Happy 40th Birthday to me!


I really dreaded my 40th birthday. It's such a BIG birthday. My
husband and my friends made it really special. Birthday cakes, flowers, balloons, surprise lunch, surprise dinner-party, and other gifts. Most of all I appreciate their presents, not gifts, but time with me. Nothing is more important to me than the people in my life. God has taught me so much in my 40 years, but that is one of the things I really, really get. I am grateful that I don't struggle with keeping up with the Jones. I happily look for ways to save money and don't care if I don't have a $500 purse. I have learned... blood doesn't make family. I have some amazing sisters that grew up in different homes, but I love them dearly. You know who you are. (If you wonder if it is you, it is). I have learned to not judge God based upon my circumstances, but to judge my circumstances based upon who I know God to be. I have learned not to say "if only" for that leads me to be bitter with God. I have learned not to say "what if" for that leads me to be anxious. Through John-Michael's diagnosis, I have been given the gift of today. Today we are happy and healthy. I don't waste time ...don't doodle days away, but try to make each one count. We still have stuff happen. This past week our toilet broke and ruined part of the ceiling in the basement. I would rather have spent that money else where...but so grateful God provided a contractor at a great rate...great work. I have had time in my life where my depression was so bad that I had to take anti-depressants, where I shook my fist at God (still amazed He didn't zap me...just shows His amazing patience). I have had times that I cried for days and days, but that time is many years behind. This is due in large part to trusting God more..and myself less. Russell, my husband, gave me a great compliment on my birthday. He said, "you look a decade younger in your looks, and a decade older in your wisdom". Here's praying I keep that trend going.

----

◆ **Exercise aim**: Copy out the entire post about turning forty, word for word.

----

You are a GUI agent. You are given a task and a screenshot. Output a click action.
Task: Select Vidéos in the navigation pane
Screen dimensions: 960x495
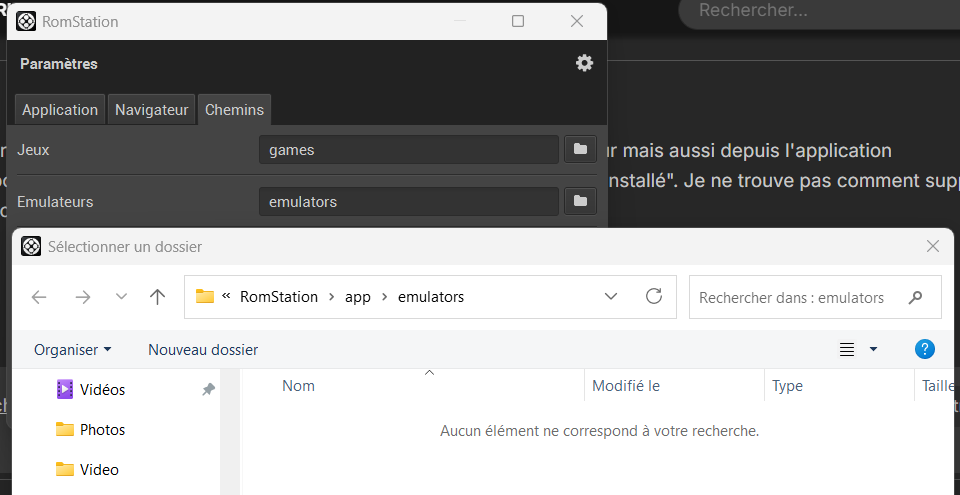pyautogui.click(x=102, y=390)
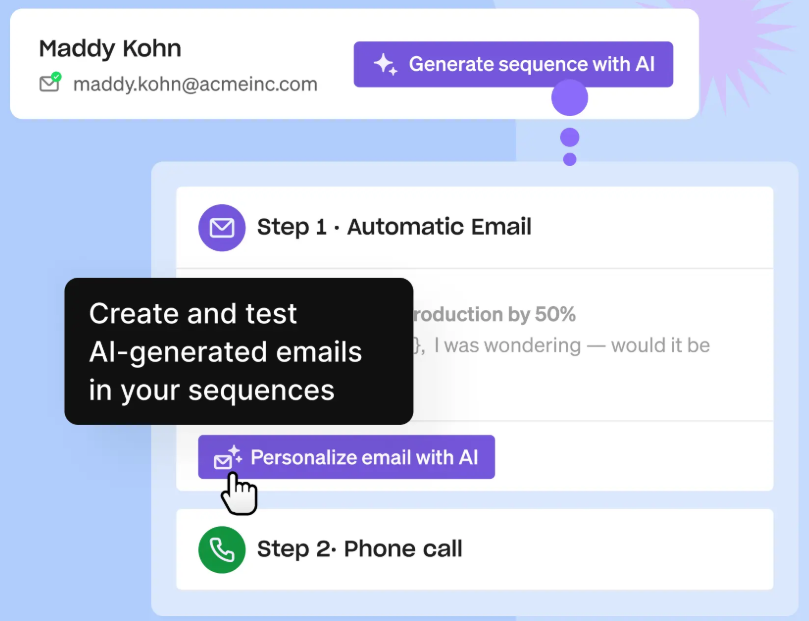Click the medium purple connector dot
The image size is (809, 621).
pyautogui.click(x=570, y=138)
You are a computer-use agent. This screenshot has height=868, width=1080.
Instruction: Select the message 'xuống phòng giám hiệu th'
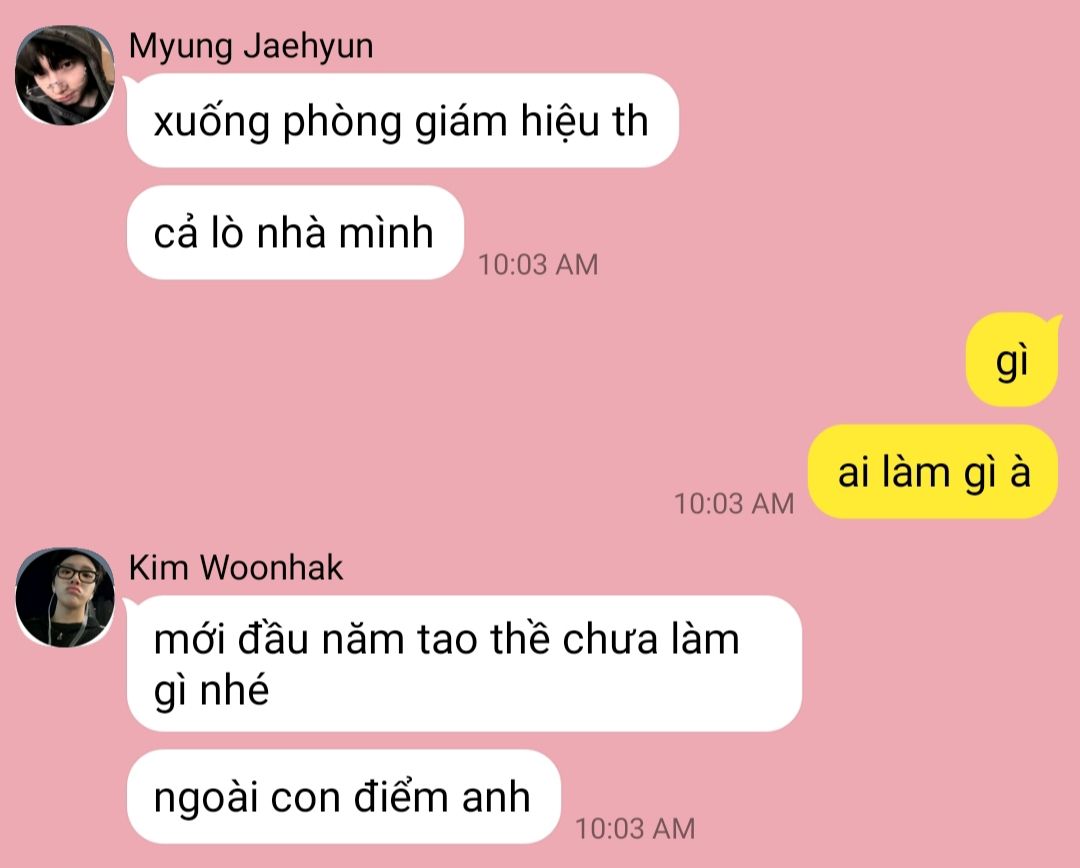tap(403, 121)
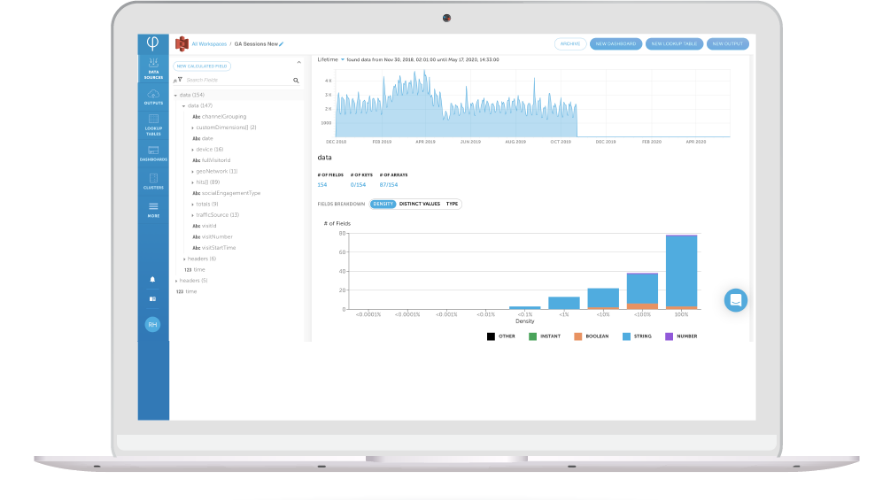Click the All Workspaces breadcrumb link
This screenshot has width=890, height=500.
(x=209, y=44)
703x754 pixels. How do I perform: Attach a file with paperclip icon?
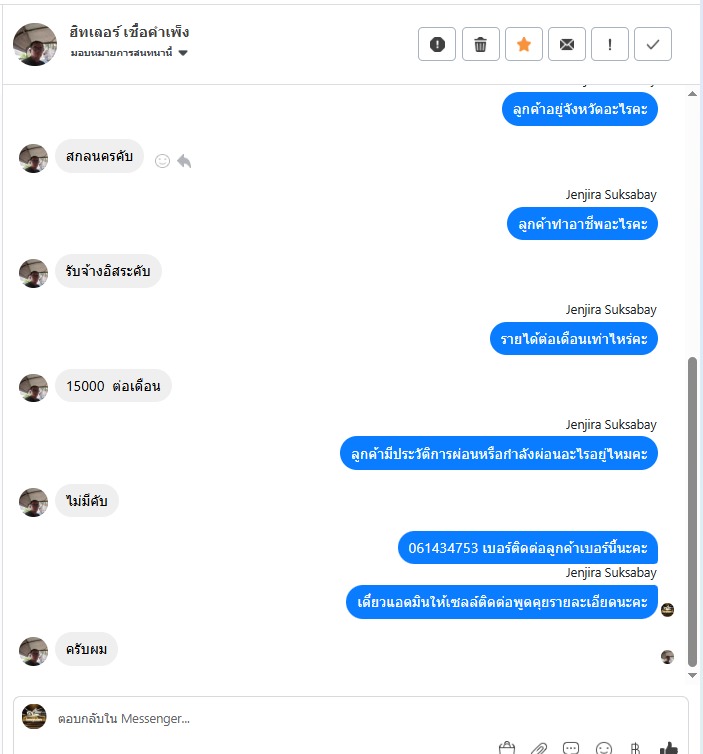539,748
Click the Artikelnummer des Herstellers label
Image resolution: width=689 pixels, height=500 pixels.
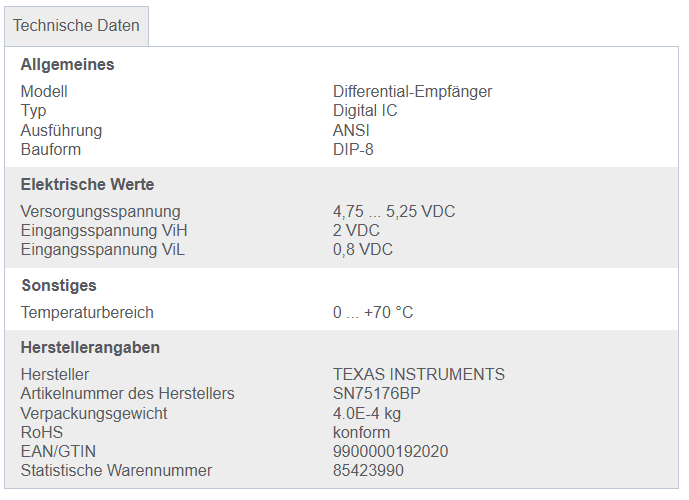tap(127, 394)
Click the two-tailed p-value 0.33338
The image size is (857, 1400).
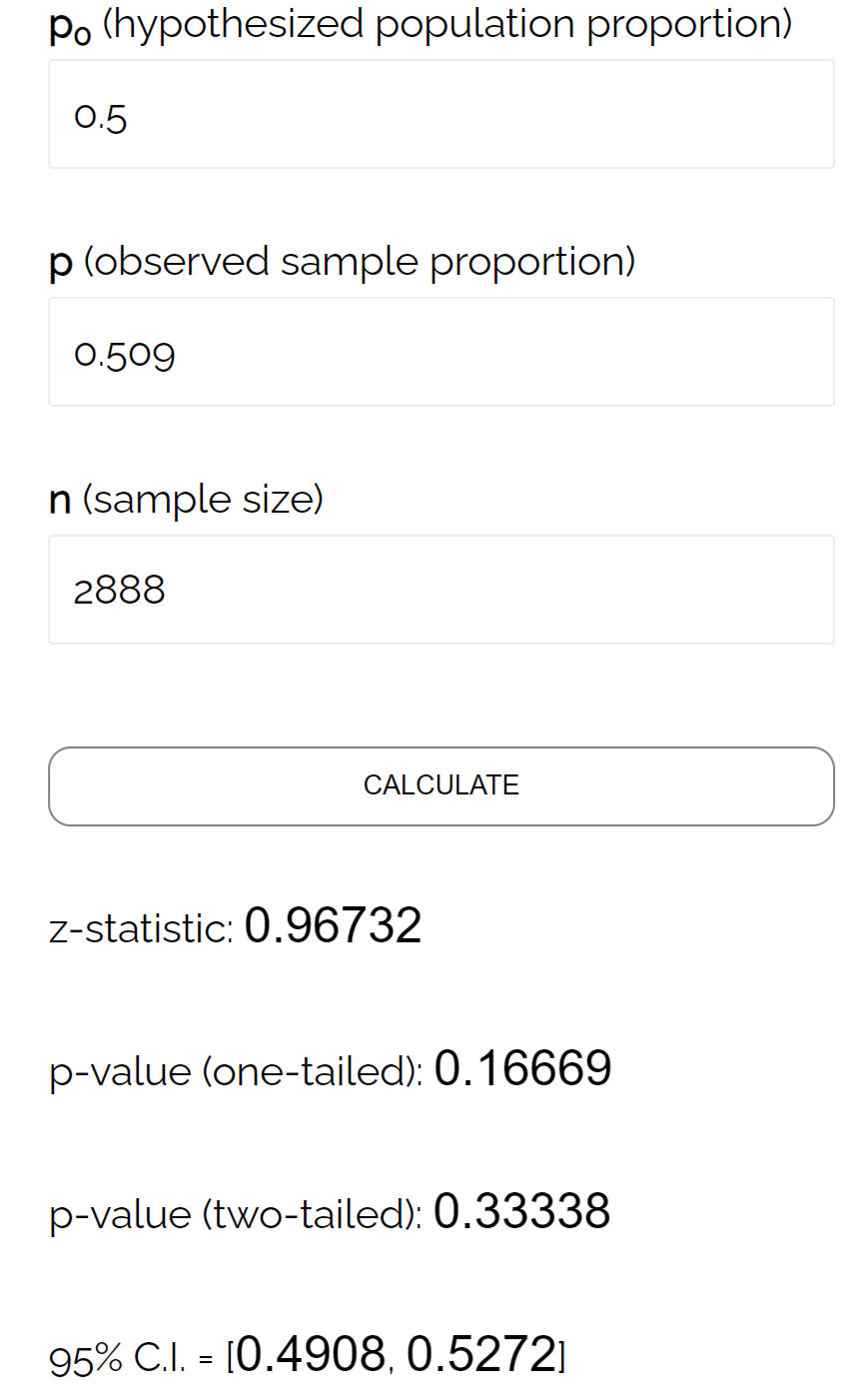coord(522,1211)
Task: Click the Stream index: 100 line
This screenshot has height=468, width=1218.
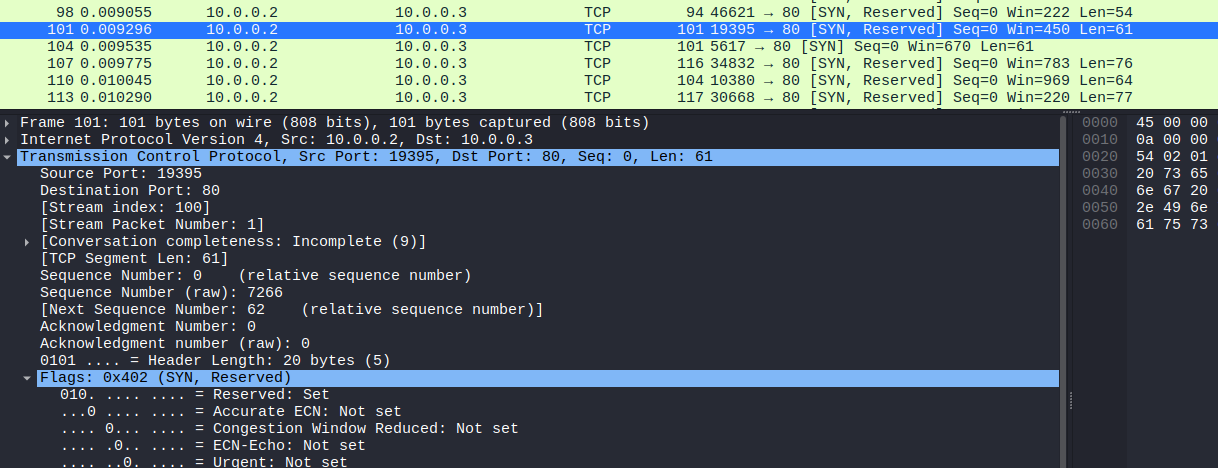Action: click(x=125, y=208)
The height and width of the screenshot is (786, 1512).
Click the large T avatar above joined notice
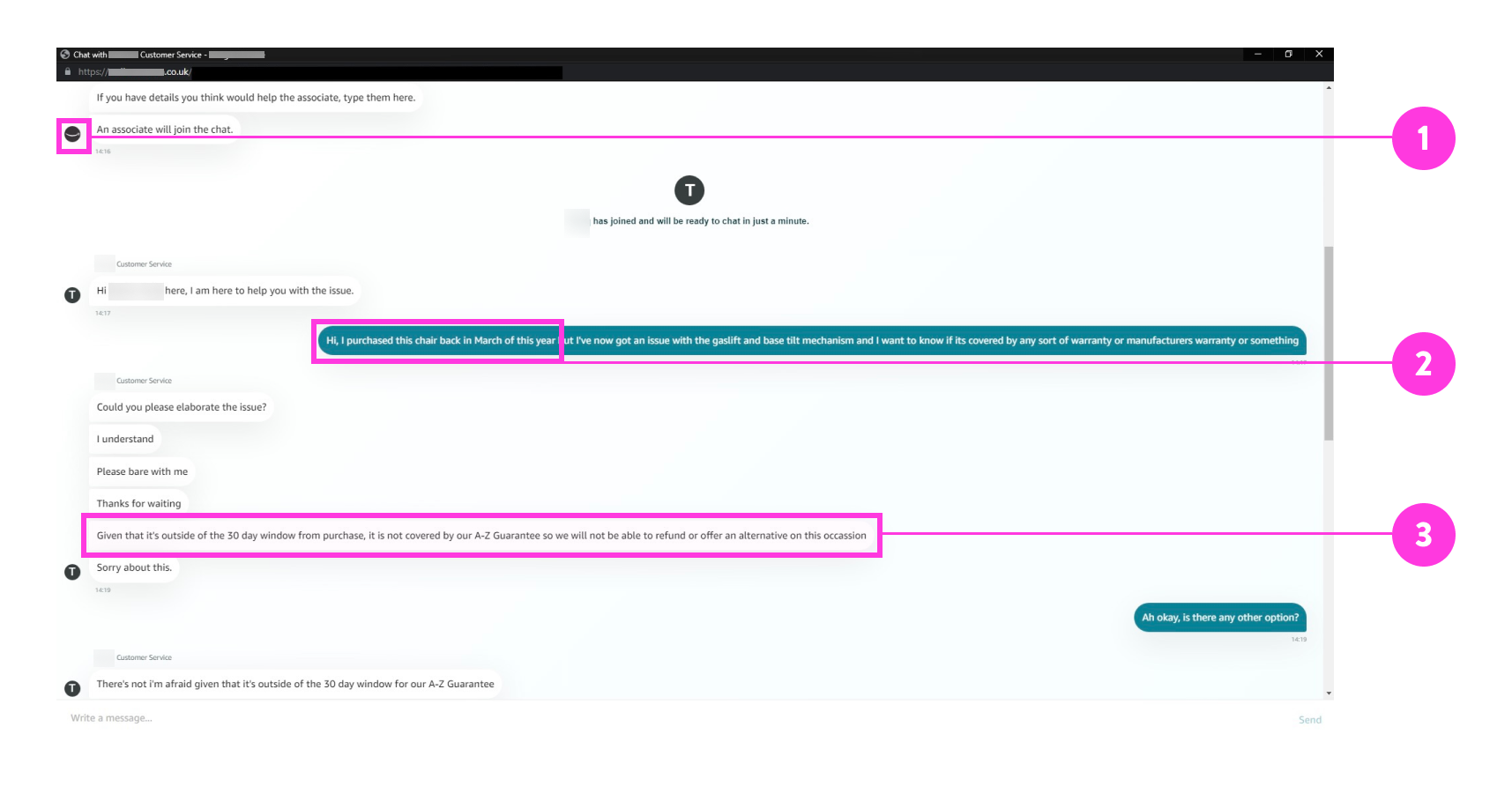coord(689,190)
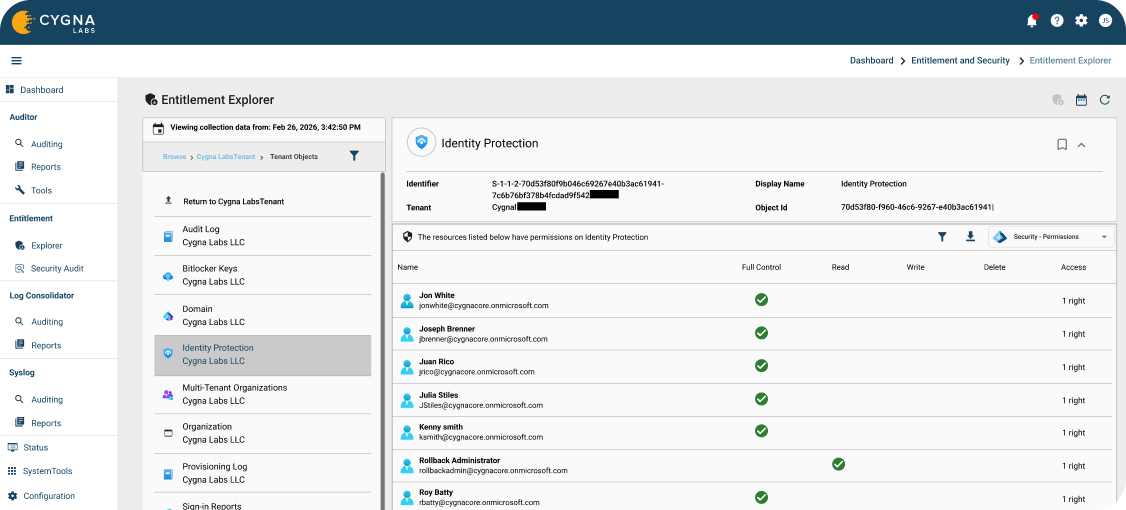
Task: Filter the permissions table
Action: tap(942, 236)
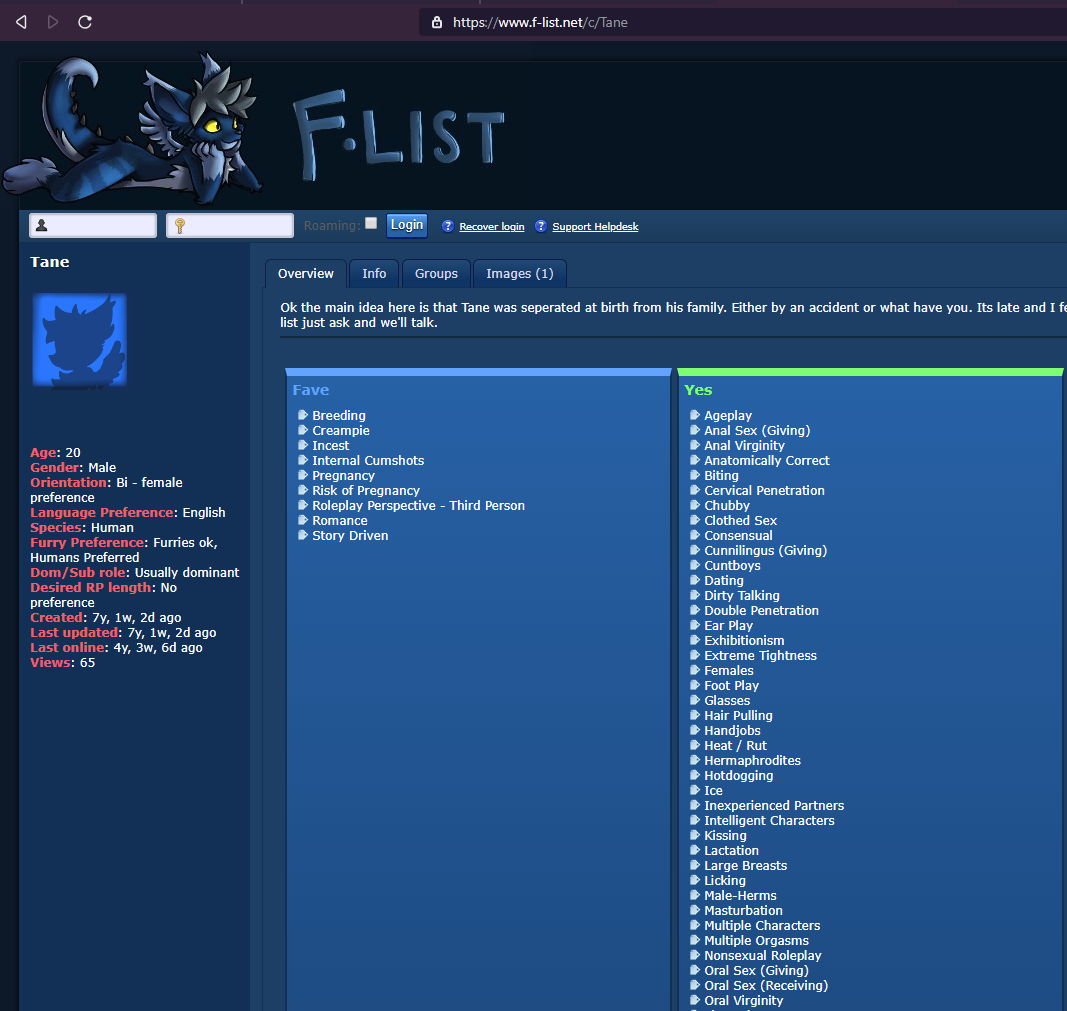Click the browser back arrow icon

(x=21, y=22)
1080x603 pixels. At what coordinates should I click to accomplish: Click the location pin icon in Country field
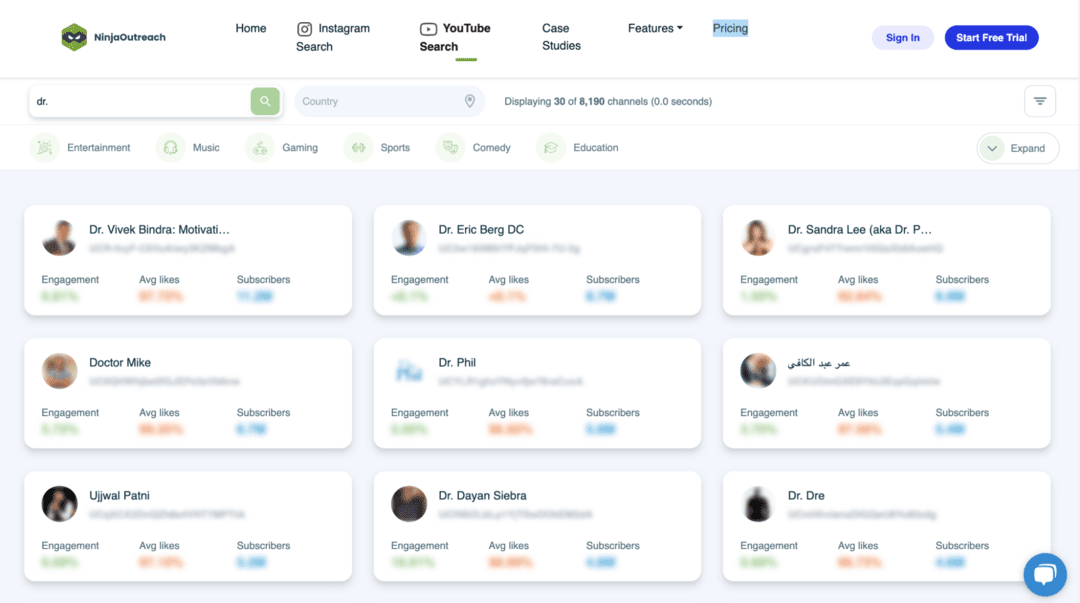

----

◆ **Problem solution**:
Happy 40th Birthday to me!


I really dreaded my 40th birthday. It's such a BIG birthday. My
husband and my friends made it really special. Birthday cakes, flowers, balloons, surprise lunch, surprise dinner-party, and other gifts. Most of all I appreciate their presents, not gifts, but time with me. Nothing is more important to me than the people in my life. God has taught me so much in my 40 years, but that is one of the things I really, really get. I am grateful that I don't struggle with keeping up with the Jones. I happily look for ways to save money and don't care if I don't have a $500 purse. I have learned... blood doesn't make family. I have some amazing sisters that grew up in different homes, but I love them dearly. You know who you are. (If you wonder if it is you, it is). I have learned to not judge God based upon my circumstances, but to judge my circumstances based upon who I know God to be. I have learned not to say "if only" for that leads me to be bitter with God. I have learned not to say "what if" for that leads me to be anxious. Through John-Michael's diagnosis, I have been given the gift of today. Today we are happy and healthy. I don't waste time ...don't doodle days away, but try to make each one count. We still have stuff happen. This past week our toilet broke and ruined part of the ceiling in the basement. I would rather have spent that money else where...but so grateful God provided a contractor at a great rate...great work. I have had time in my life where my depression was so bad that I had to take anti-depressants, where I shook my fist at God (still amazed He didn't zap me...just shows His amazing patience). I have had times that I cried for days and days, but that time is many years behind. This is due in large part to trusting God more..and myself less. Russell, my husband, gave me a great compliment on my birthday. He said, "you look a decade younger in your looks, and a decade older in your wisdom". Here's praying I keep that trend going.